• Data shown:

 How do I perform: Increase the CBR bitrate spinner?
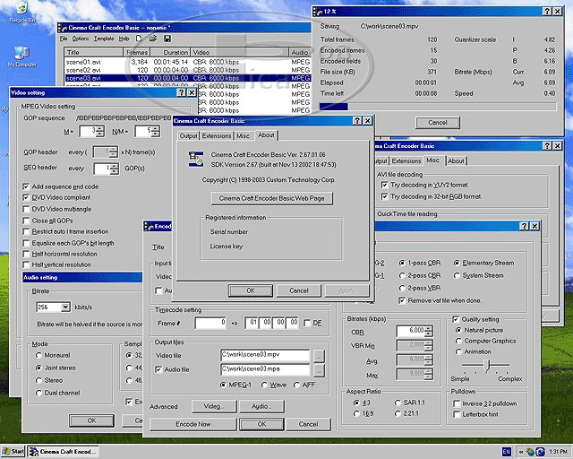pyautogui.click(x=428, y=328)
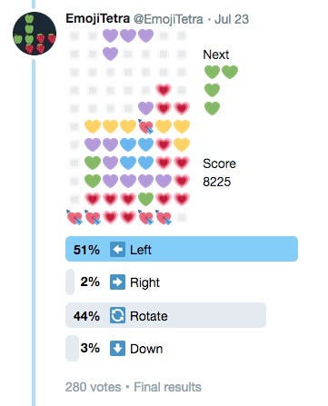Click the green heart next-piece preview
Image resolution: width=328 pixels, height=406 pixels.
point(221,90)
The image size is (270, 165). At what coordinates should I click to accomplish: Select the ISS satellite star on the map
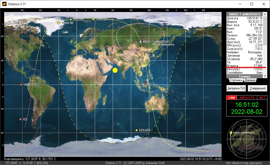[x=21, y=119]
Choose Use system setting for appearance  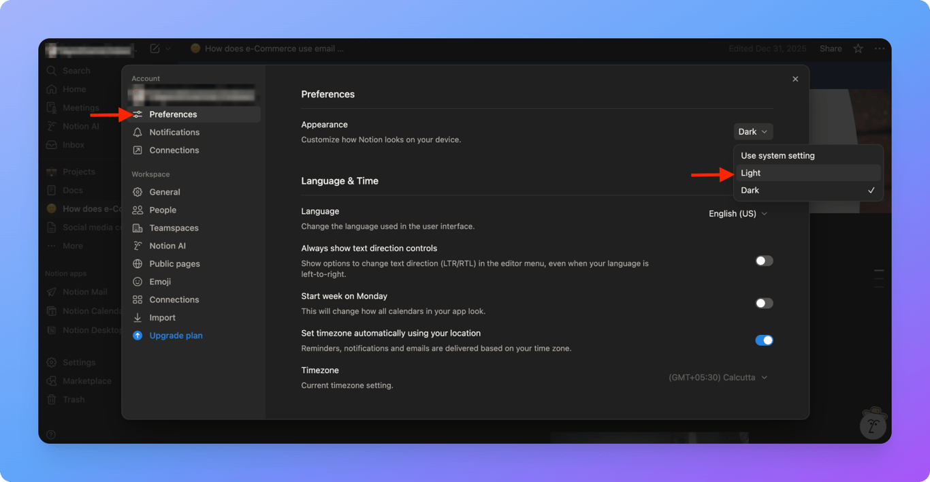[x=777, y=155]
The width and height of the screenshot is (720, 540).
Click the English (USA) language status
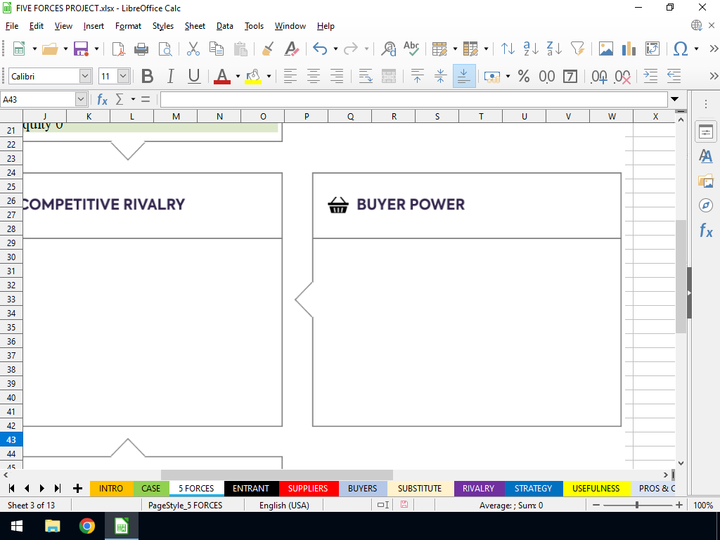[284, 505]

• Your objective:
Retype the lines from the one containing "The width and" down to the last line of the records, both included, exactly and nothing more. Pictures stay out.

• Result of the task:
The width and height of the screenshot is (720, 540).
Click the English (USA) language status
[284, 505]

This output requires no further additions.